The Expert Dreamers, edited by Frederik Pohl (Doubleday, 1962, hc, 248pp.) LCCN: 62-11295

“Introduction” by Frederik Pohl
“At the End of the Orbit” by Arthur C. Clarke [aka “Hate”]
“On the Feasibility of Coal-Driven Power Stations” by O. R. Frisch
“A Feast of Demons” by William Morrison (Joseph Samachson)
“The Heart on the Other Side” by George Gamow
“Lenny” by Isaac Asimov
“The Singers” by W. Grey Walter [excerpt]
“The Invasion” by Robert Willey (Willy Ley)
“To Explain Mrs.
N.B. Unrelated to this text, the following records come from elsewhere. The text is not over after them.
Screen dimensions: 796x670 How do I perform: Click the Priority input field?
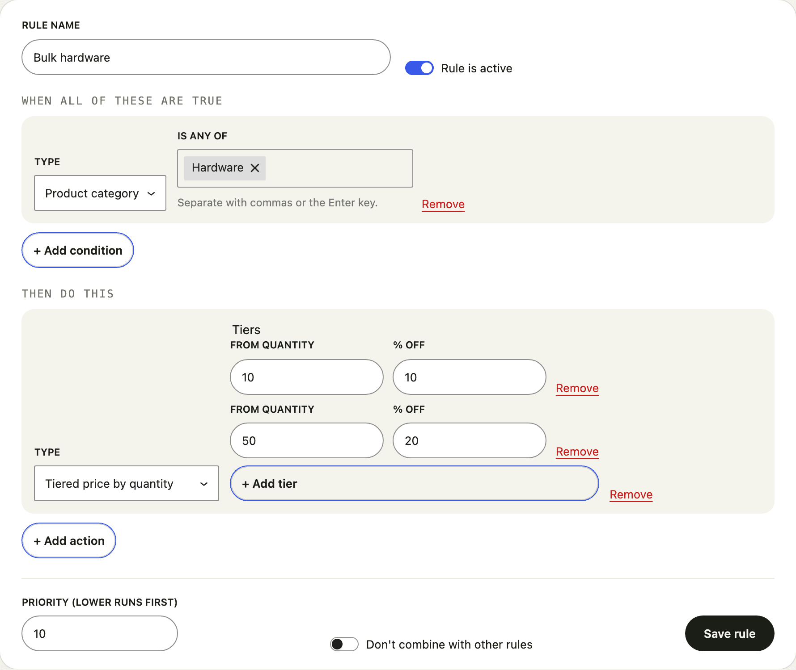100,633
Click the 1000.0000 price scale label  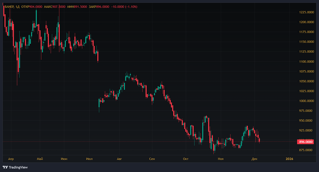pyautogui.click(x=305, y=101)
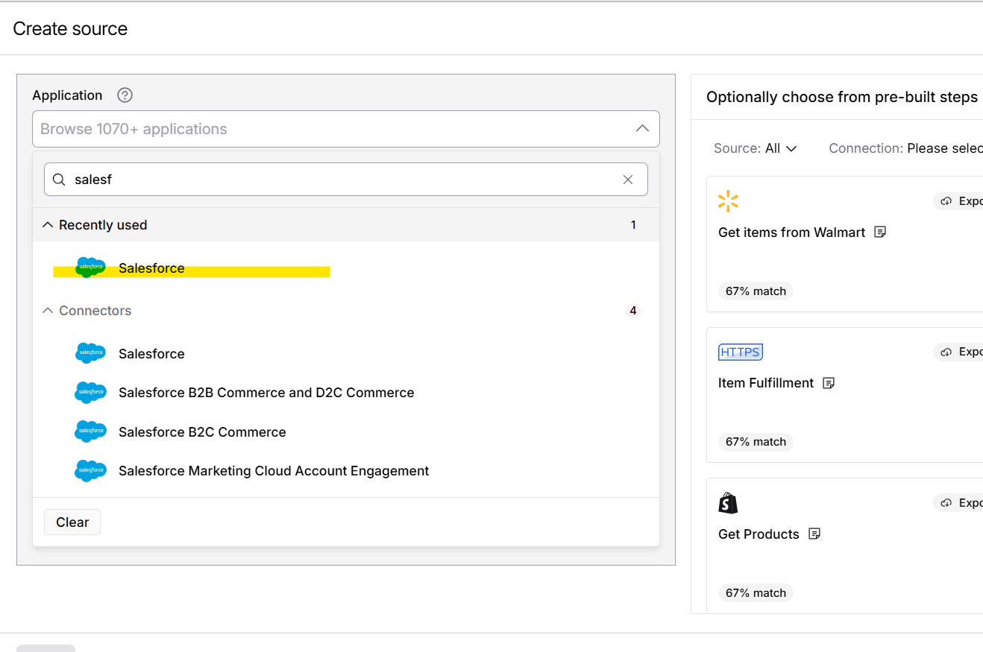Screen dimensions: 983x652
Task: Collapse the Connectors section
Action: click(48, 310)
Thompson” by Philip Latham (R. S. Richardson)
“Adrift on the Policy Level” by Chandler Davis [aka Chan Davis]
“The Black Cloud” by Fred Hoyle [excerpt]
“Chain Reaction” by Boyd Ellanby (Lyle and William C. Boyd)
“The Miracle of the Broom Closet” by W. Norbert (Norbert Wiener)
“Heavy Planet” by Lee Gregor (Milton A. Rothman)
“The Test Stand” by Lee Correy (G. Harry Stine)
“Amateur in Chancery” by George O. Smith
“The Mark Gable Foundation” by Leo Szilard

Frederik Pohl’s introduction to this 1962 book begins by talking about how remote science has become from the layman’s perceptions and common sense, moves on to talking about how science fiction is aptly named because it is fiction infused with the sensibility of the scientific method, and concludes by talking about how yesterday’s science fiction reader has become today’s scientist and how that cycle will continue. Along the way, he cites Sturgeon’s law which indicates that 90% of SF is trash and has the corollary that that is unremarkable because 90% of everything is trash. Fortunately, though not everything in this book is gold, it defies any specific application of Sturgeon’s law. Of the fourteen stories in this collection (leaving aside the excerpts of novels by W. Grey Walter and Fred Hoyle) I recommend four and little of even the remaining 71% is trash.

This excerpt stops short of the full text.